## Task prompt:
From top to bottom, retype the data exactly, passing over any picture.

···

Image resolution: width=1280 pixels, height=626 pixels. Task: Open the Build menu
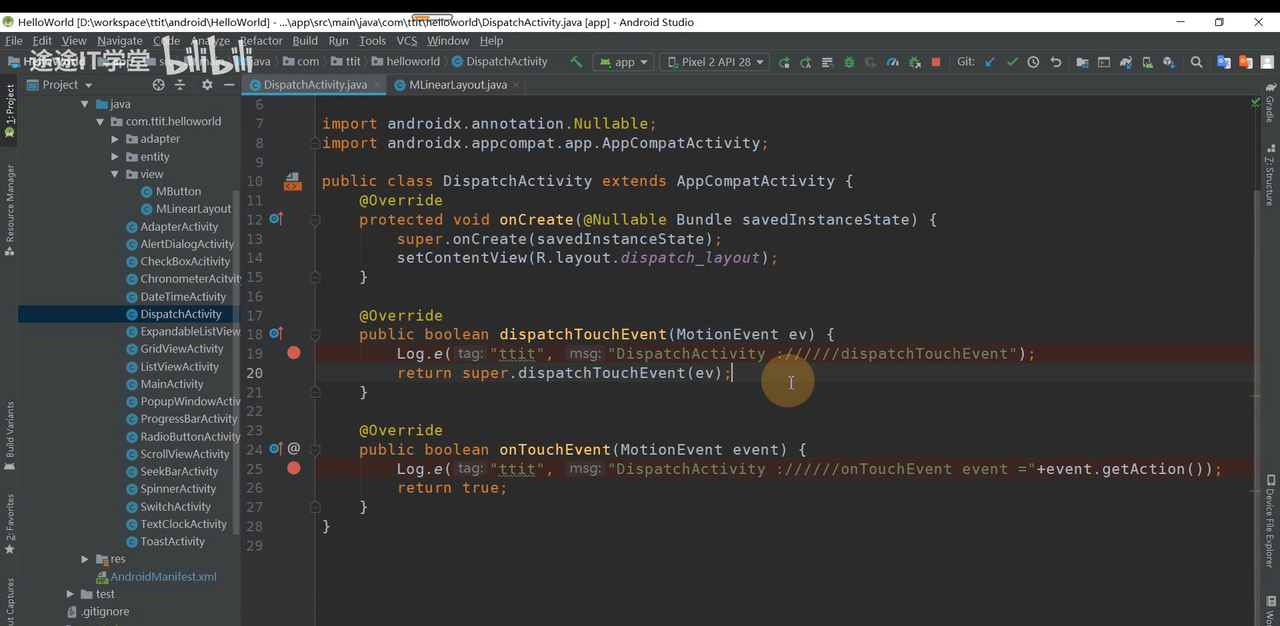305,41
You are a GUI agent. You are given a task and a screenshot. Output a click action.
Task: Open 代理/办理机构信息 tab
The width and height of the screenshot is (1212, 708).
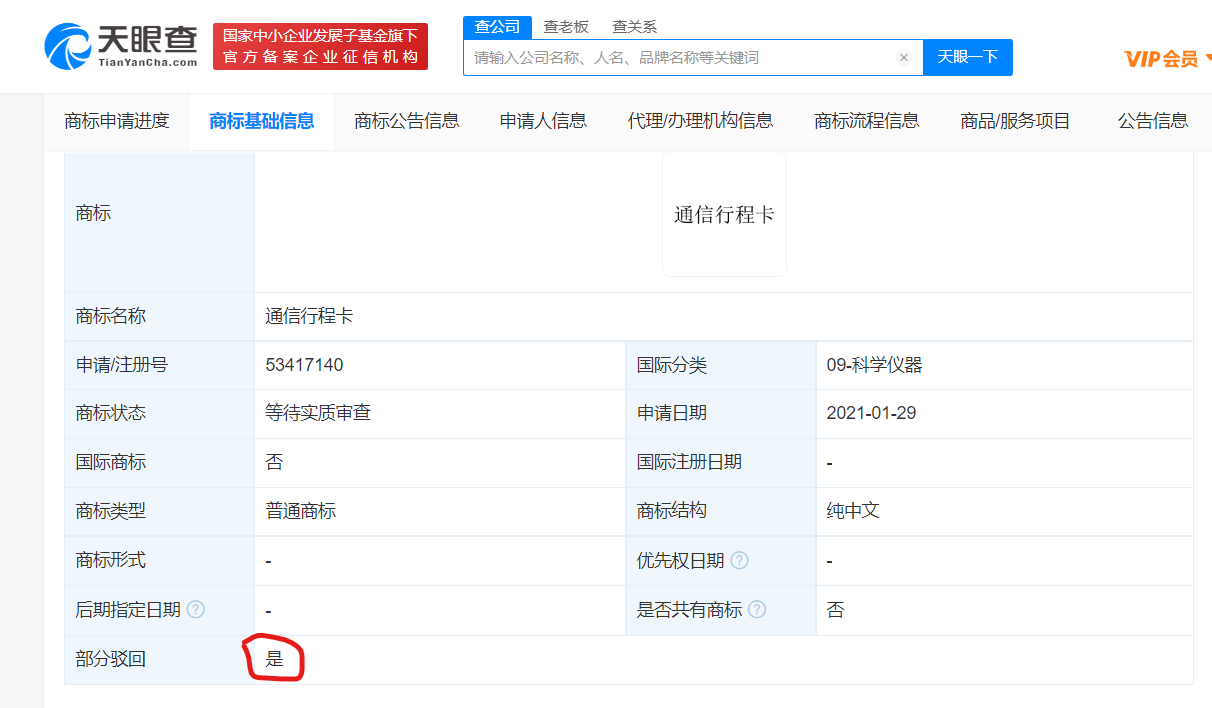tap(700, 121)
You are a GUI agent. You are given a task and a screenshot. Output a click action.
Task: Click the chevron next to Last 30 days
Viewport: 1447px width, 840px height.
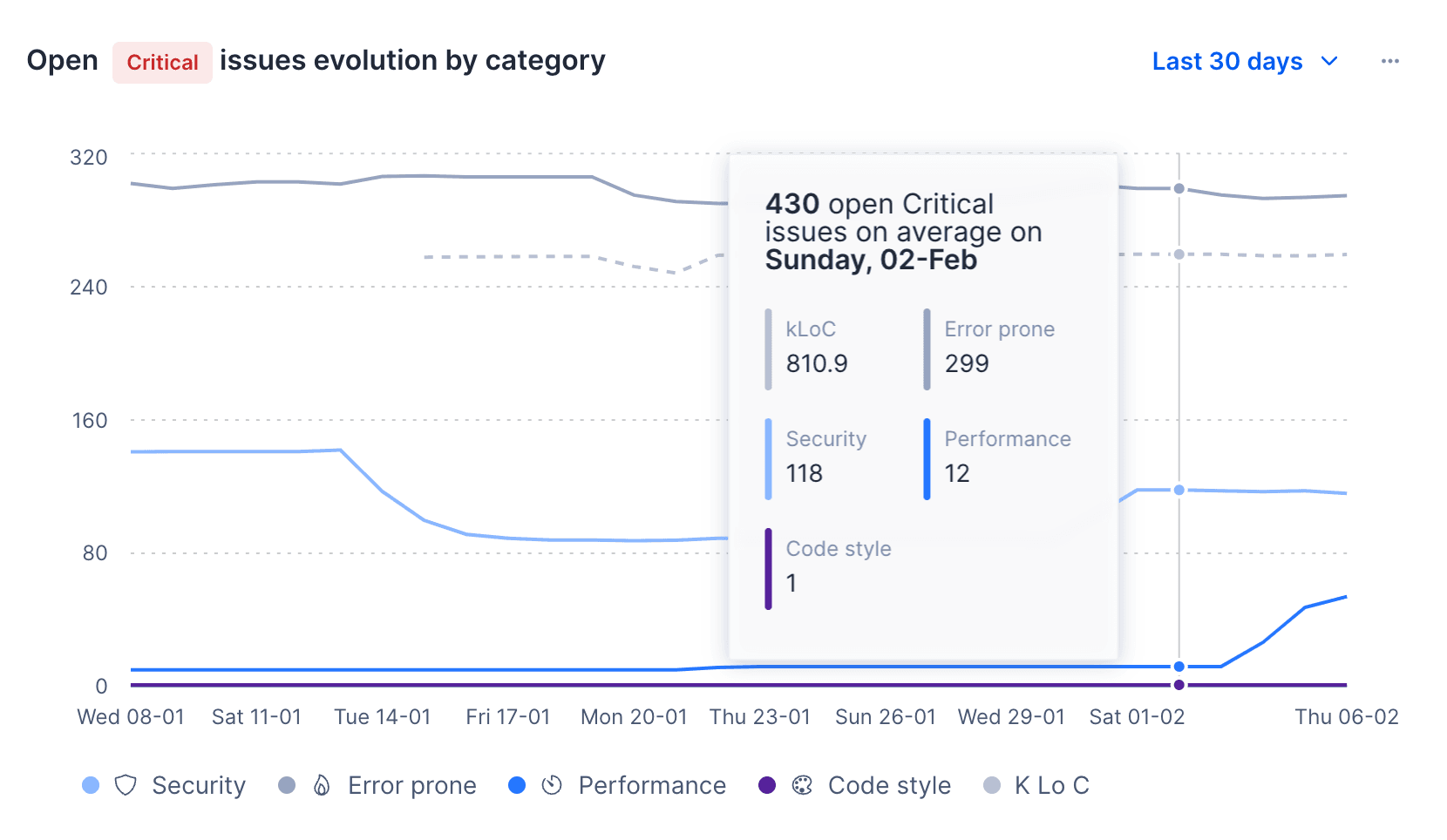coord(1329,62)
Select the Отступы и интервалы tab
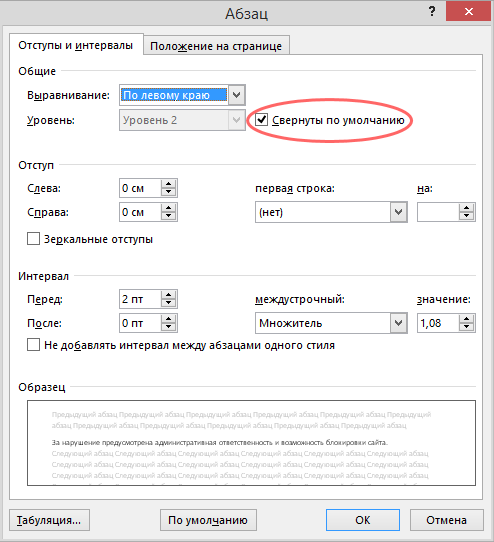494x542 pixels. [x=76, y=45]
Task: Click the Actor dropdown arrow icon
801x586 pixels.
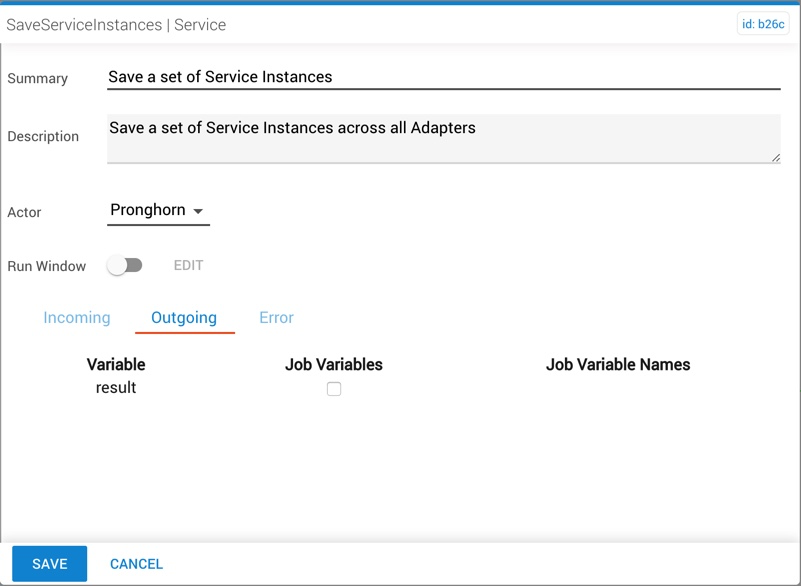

···

## Output for this task:
Image resolution: width=1280 pixels, height=626 pixels. Task: Open the Build menu
305,41
You are a GUI agent. You are given a task and a screenshot. Output a click action.
Task: Open 代理/办理机构信息 tab
The width and height of the screenshot is (1212, 708).
tap(700, 121)
You are a GUI agent. You are given a task and a screenshot. Output a click action.
Task: Click the chevron next to Last 30 days
Viewport: 1447px width, 840px height.
coord(1329,62)
Select the Отступы и интервалы tab
494x542 pixels. [x=76, y=45]
Task: Click the Actor dropdown arrow icon
801x586 pixels.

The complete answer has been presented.